Work task -> Through the line that contains "Task: Select the Trending tab", return the data below exactly, starting at its first line; leave the rest out.
-- Data extract follows --
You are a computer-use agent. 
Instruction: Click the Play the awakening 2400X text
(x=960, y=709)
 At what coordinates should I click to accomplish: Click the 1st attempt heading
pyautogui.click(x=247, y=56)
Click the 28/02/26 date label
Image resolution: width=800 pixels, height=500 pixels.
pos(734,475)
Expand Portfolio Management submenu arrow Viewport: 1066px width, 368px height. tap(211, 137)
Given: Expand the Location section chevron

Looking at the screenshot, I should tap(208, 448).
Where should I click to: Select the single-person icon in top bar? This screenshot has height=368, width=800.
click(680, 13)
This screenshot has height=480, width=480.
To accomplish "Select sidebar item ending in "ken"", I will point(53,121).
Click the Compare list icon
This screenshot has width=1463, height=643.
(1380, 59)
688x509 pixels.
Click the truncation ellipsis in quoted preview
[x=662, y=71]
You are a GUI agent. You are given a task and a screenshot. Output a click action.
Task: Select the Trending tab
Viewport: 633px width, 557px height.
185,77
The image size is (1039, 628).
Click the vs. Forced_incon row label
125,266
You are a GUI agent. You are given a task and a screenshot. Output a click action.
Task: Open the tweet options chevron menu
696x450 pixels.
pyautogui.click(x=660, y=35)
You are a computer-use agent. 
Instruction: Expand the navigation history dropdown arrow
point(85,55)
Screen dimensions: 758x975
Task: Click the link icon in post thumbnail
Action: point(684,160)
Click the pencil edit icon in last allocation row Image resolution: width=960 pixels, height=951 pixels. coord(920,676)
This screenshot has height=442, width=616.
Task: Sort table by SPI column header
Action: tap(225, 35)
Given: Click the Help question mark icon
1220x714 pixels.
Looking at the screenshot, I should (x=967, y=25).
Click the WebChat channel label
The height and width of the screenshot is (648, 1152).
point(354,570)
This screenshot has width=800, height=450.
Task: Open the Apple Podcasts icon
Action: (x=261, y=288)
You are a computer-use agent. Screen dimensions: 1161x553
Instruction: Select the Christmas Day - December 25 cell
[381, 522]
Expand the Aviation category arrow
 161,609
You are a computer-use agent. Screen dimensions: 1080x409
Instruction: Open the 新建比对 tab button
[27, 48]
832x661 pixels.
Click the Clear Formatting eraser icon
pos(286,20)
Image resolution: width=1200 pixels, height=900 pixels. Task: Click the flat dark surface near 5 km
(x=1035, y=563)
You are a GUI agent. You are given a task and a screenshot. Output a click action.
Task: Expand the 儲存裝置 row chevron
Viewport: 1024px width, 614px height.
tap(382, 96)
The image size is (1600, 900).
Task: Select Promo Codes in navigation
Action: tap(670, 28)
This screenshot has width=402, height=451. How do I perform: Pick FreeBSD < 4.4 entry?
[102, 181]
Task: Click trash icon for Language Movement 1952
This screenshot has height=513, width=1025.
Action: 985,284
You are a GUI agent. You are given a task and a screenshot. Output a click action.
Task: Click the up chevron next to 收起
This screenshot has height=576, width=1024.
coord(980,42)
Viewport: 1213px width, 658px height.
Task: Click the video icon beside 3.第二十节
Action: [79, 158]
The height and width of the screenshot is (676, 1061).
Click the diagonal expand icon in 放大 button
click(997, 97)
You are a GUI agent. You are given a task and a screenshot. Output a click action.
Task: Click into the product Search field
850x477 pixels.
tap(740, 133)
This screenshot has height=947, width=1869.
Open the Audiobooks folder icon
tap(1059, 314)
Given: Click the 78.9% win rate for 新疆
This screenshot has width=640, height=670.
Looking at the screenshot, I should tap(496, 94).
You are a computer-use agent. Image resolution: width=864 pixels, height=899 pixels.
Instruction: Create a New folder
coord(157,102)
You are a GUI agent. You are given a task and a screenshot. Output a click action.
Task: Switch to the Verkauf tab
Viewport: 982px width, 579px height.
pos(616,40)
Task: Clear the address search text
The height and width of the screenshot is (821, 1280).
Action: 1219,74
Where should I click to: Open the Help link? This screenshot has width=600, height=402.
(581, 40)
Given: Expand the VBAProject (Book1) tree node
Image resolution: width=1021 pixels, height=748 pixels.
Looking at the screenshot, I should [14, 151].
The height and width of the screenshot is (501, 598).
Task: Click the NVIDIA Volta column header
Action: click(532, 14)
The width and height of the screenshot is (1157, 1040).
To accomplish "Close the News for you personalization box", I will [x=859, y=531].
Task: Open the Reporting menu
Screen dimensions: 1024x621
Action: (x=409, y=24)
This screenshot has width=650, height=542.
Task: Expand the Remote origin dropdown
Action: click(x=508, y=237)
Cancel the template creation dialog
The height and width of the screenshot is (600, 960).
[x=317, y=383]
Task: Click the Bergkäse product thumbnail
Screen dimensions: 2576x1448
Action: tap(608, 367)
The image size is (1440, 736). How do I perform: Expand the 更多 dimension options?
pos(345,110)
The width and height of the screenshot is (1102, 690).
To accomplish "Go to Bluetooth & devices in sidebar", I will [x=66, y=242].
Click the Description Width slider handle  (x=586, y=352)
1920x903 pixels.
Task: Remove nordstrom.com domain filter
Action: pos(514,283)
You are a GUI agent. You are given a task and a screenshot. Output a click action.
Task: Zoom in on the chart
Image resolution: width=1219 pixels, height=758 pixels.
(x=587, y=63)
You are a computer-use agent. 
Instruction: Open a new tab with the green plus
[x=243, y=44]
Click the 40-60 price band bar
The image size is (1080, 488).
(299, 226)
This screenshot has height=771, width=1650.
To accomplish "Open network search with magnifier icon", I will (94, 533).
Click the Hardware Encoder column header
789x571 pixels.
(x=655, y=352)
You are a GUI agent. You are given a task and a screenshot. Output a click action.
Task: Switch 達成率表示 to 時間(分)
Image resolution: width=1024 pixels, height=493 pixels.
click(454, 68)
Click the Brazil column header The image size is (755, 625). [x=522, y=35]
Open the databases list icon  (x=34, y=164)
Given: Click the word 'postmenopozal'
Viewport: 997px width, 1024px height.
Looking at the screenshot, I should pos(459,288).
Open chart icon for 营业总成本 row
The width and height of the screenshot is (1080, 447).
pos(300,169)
-- Data extract concluded --
Response ->
You are a computer-use agent. 
Instruction: Click the Play the awakening 2400X text
(x=960, y=709)
 At what coordinates should I click to accomplish: Click the 1st attempt heading
pyautogui.click(x=247, y=56)
Click the 28/02/26 date label
Image resolution: width=800 pixels, height=500 pixels.
pos(734,475)
Expand Portfolio Management submenu arrow Viewport: 1066px width, 368px height. tap(211, 137)
Given: Expand the Location section chevron

Looking at the screenshot, I should tap(208, 448).
Where should I click to: Select the single-person icon in top bar? This screenshot has height=368, width=800.
click(680, 13)
This screenshot has height=480, width=480.
To accomplish "Select sidebar item ending in "ken"", I will point(53,121).
Click the Compare list icon
This screenshot has width=1463, height=643.
(1380, 59)
688x509 pixels.
Click the truncation ellipsis in quoted preview
[x=662, y=71]
You are a GUI agent. You are given a task and a screenshot. Output a click action.
Task: Select the Trending tab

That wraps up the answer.